**Trecho:**
☆ ☆ ☆ ☆
O ATIVISMO DA IGNORÂNCIA CONTRA JUDITH BUTLER. Ou: não li, não conheço e sou decididamente contra a bruxa feminista.

O ATIVISMO DA IGNORÂNCIA CONTRA JUDITH BUTLER. Ou: não li, não conheço e sou decididamente contra a bruxa feminista.


Nada mais assustador que a ignorância em ação (Goethe).



Ignorância, do latim ignorantia, deriva de ignorare (in, não – ganrus, aquele que domina um tópico ou assunto, sabedor), que significa “não saber”. Ignorante, portanto, é aquele que ignora, que não sabe. Ignorar, ou não saber nada sobre determinadas coisas, não é nenhum problema. Pelo contrário, é o ponto de partida para sair do estado de ignorância. Algumas das melhores pessoas que conheci na vida eram totalmente ignorantes sobre quase tudo o que me é importante. A ignorância só se torna um problema quando nos posicionamos sobre o que não conhecemos. Ou, o que é mais grave, quando nos tornamos ativistas contra o que desconhecemos. Neste caso, a ignorância se transforma numa arma assustadora contra os direitos do outro, pois o ignorante, destituído de argumentos minimamente razoáveis, é uma máquina de insultos, agressões e ofensas.
O caso das manifestações contra exposições de arte, e mais recentemente contra Judith Butler, são exemplares. Sem o mínimo entendimento sobre os sentidos da arte, e as intenções dos artistas, ou sobre o que escreve e pensa a filósofa estadunidense, manifestantes, que se julgam pessoas de bem, montam guarda, no pior estilo fascista, em nome de supostos bons costumes, para impedir exposições artísticas, que até ontem desconheciam, e o livre pensamento de uma filósofa, da qual nunca ouviram falar. Butler tem uma trajetória intelectual e acadêmica de mais de trinta anos, e os estudos de gênero no Brasil remontam ao começo dos anos 80. Mas para a turma que acordou agora (Afinal, o gigante acordou), e desfila seu bloco da intolerância na avenida, tudo parece novidade. Acusam levianamente artistas de incentivarem a pedofilia e a filósofa de pretender destruir a família. Os ativistas, que se auto-intitulam de direita, combatem o que não conhecem, não concordam com o que não leram e berram nas ruas e nas redes sociais para silenciar tudo o que está em desacordo com as suas recentíssimas “convicções”. E o curioso é que quanto menos sabem, mais certezas têm. O volume ensurdecedor do berro é proporcional ao tamanho da ignorância!
☆ ☆ ☆ ☆
**Dados registrados:**
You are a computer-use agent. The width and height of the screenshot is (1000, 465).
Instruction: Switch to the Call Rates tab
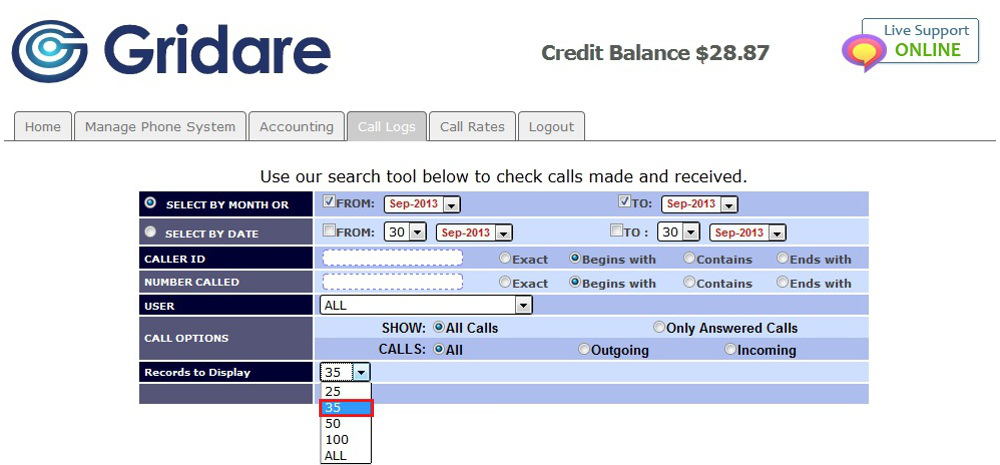coord(472,127)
☆ ☆ ☆ ☆
**Enunciado da tarefa:** Dê continuidade ao texto sobre o ativismo contra Judith Butler, começando logo após a última frase apresentada. A listagem não é necessária para esta atividade.

**Resposta escrita:**
Aconteceu coisa parecida, em fevereiro de 2013, quando a blogueira cubana Yoani Sanchéz veio ao Brasil lançar o livro “De Cuba, com Carinho”. Fascistas ditos de esquerda montaram uma milícia castrista, ignorante e barulhenta, para impedir a bruxa traidora da revolução de falar. Exibiam, orgulhosos, cartazes ofensivos e gritavam palavras de ordem adestradas. Típico dos rebanhos políticos. Para quem diz estar em lados opostos, os tais de esquerda e os de direita são tão parecidos. São os dois extremos da ferradura. Andam quase de mãos dadas, irmanados pelo fanatismo, e não se dão conta.


Aliás, o extremismo desta turma que combate a “ideologia de gênero” não fica devendo nada à mentalidade inquisitorial medieval, profundamente misógina. Como há 500 anos, estamos vivendo, perplexos, uma verdadeira e delirante caça às bruxas. Em defesa da “família” e da “tradição”, manifestantes queimaram um boneco de uma bruxa com o rosto de Judith, em frente ao Sesc Pompeia. Aos gritos, e exibindo cruzes, os novos fanáticos gritavam: “queimem a bruxa”. E queimaram! Queimaram a filósofa em efígie. Lançaram às chamas o pensamento diferente, em pleno século XXI. O ato é de uma violência simbólica estarrecedora, de viés totalitário.  Logo eles, que se dizem liberais e críticos dos totalitarismos de esquerda. Pelo visto, além de lutar contra o que jamais compreenderam, defendem também o que não conhecem. São antifeministas por arremedo e liberais por desconhecimento!

O que mais esperar desta turma¿ Já invadiram salas de aula, aos gritos, à caça de supostos professores comunistas. Difamam todos aqueles que se manifestam publicamente a favor do que eles condenam (recentemente atacaram Fernanda Montenegro). Tentam, em nome de duvidosos valores democráticos, intimidar, constranger, silenciar e destruir reputações. Um pouco mais e estarão queimando livros em praça pública.

Uma petição que circulava entre os manifestantes concentrados em frente ao Sesc Pompeia, dizia: “Não podemos permitir que a promotora dessa ideologia nefasta promova em nosso país suas ideias absurdas, que têm por objetivo acelerar o processo de corrupção e fragmentação da sociedade”. Como cavaleiros cruzados, os heroicos defensores da “família” e da “tradição” julgam estar numa cruzada antiapocalíptica em nome da decência e do que é certo (estão tão certos disso que nunca lhes ocorre que os outros também podem estar, à sua maneira, certos).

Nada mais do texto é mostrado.